▸ Work required
Set down each line from the line holding "Image resolution: width=534" to the last line of the entries below, exactly, with both ends included and without pictures.

▸ Given records
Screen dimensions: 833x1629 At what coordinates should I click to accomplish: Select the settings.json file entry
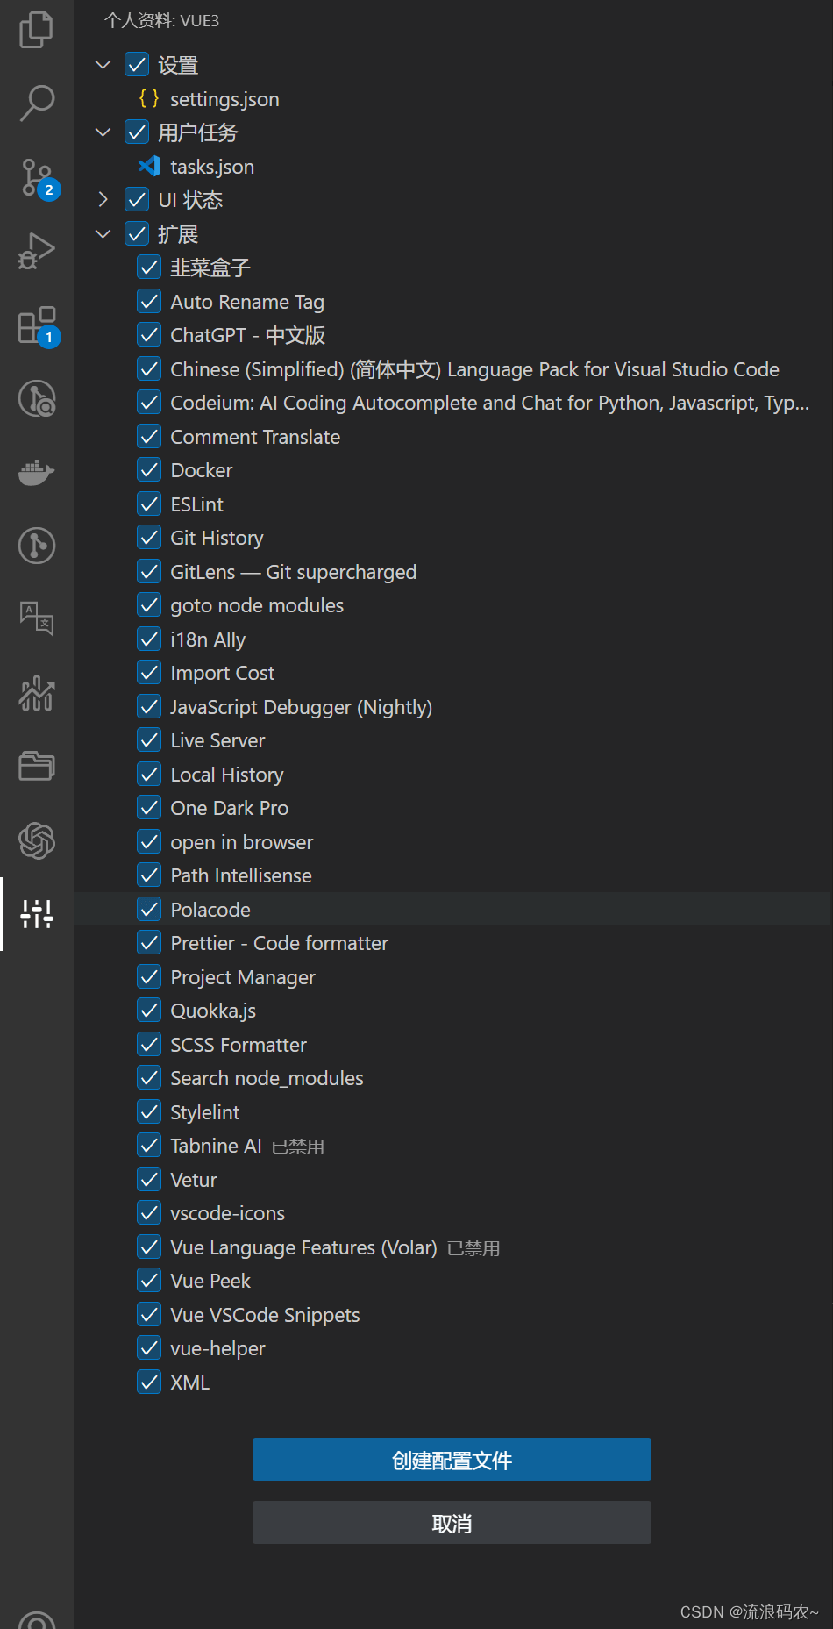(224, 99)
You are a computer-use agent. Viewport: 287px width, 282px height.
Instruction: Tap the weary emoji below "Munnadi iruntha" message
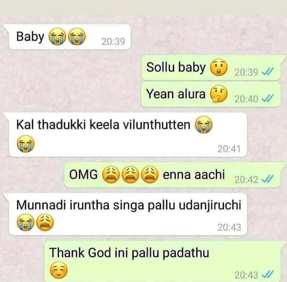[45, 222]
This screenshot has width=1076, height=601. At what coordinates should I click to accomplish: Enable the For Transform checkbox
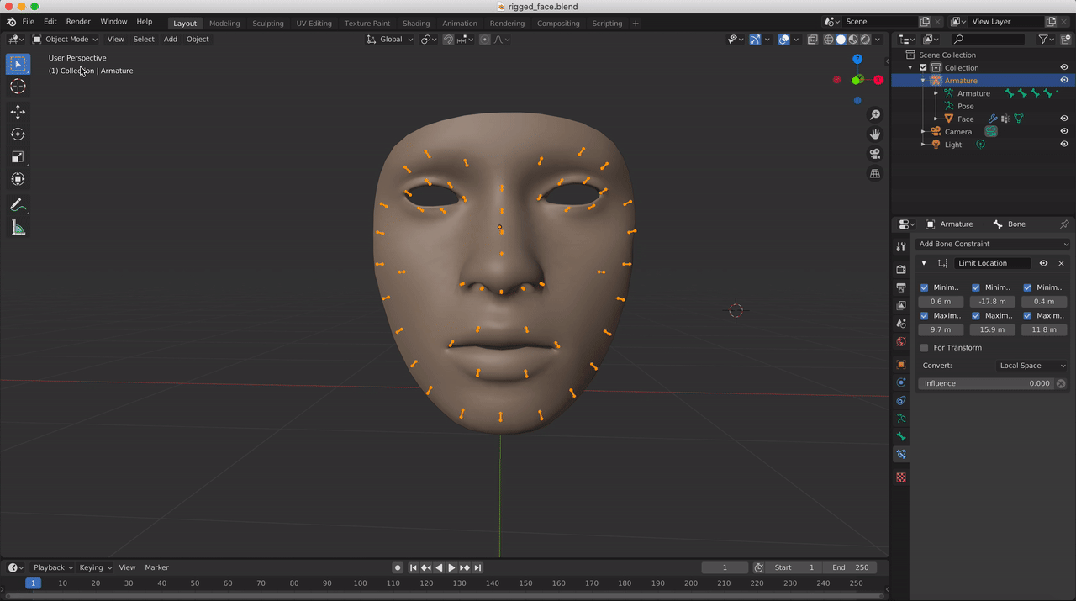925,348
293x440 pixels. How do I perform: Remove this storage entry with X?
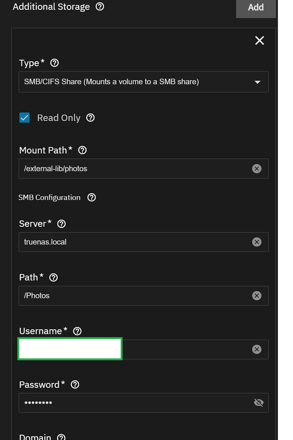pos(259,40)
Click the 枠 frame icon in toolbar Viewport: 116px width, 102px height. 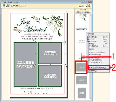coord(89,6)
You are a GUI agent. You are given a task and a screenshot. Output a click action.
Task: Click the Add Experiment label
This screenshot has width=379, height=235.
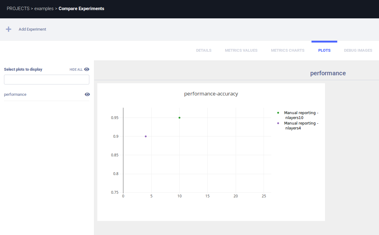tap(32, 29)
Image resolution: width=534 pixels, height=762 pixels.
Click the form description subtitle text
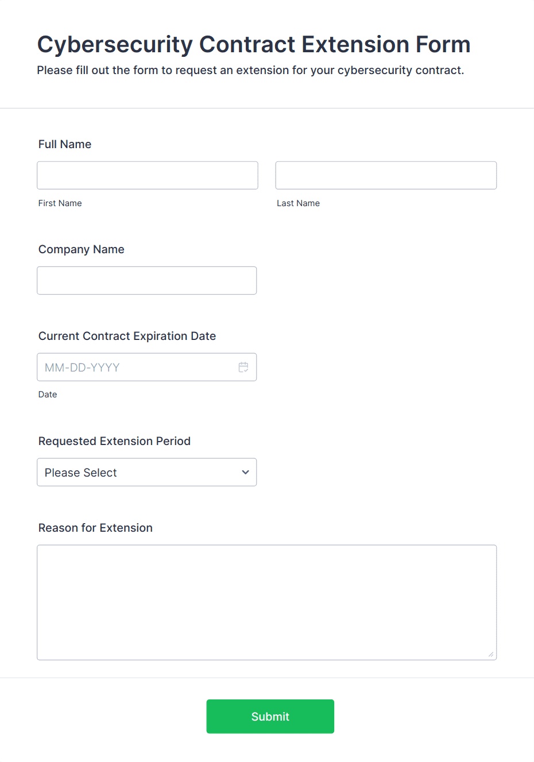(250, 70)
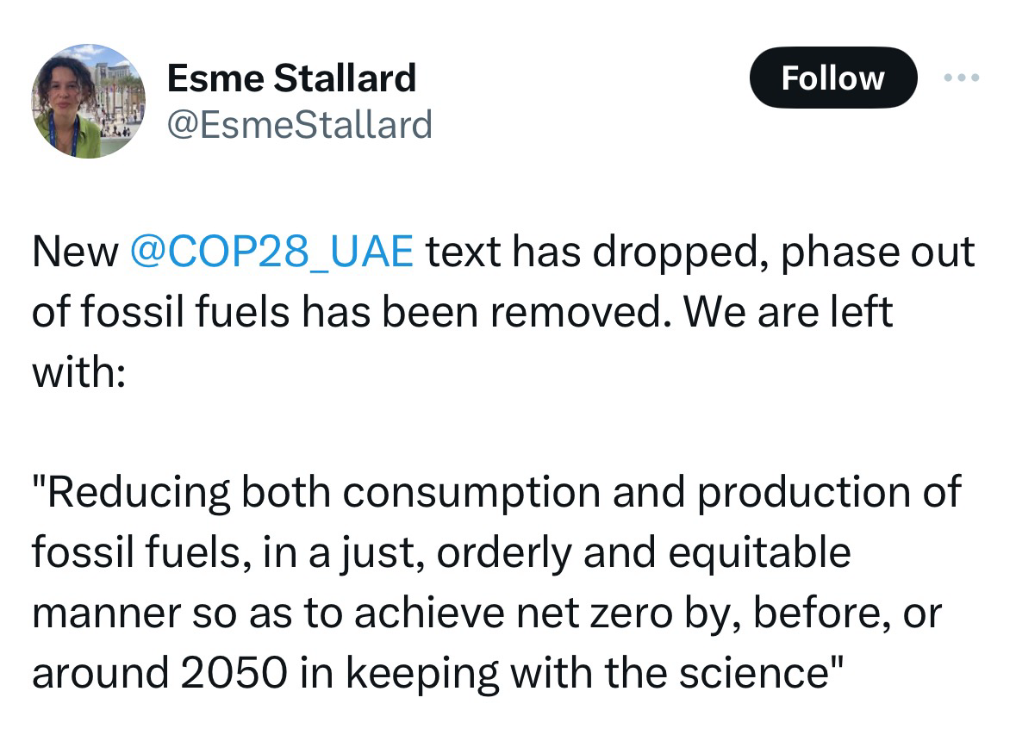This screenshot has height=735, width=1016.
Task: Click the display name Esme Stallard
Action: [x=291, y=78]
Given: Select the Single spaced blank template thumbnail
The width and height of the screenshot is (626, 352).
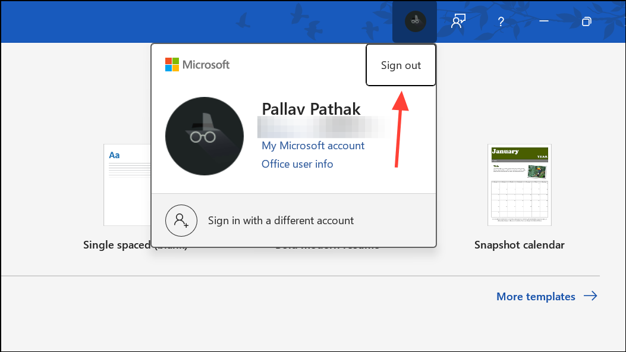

▸ Written response
Image resolution: width=534 pixels, height=762 pixels.
Click the form description subtitle text
(250, 70)
This screenshot has height=735, width=1016.
Task: Click the display name Esme Stallard
Action: [x=291, y=78]
Given: Select the Single spaced blank template thumbnail
The width and height of the screenshot is (626, 352).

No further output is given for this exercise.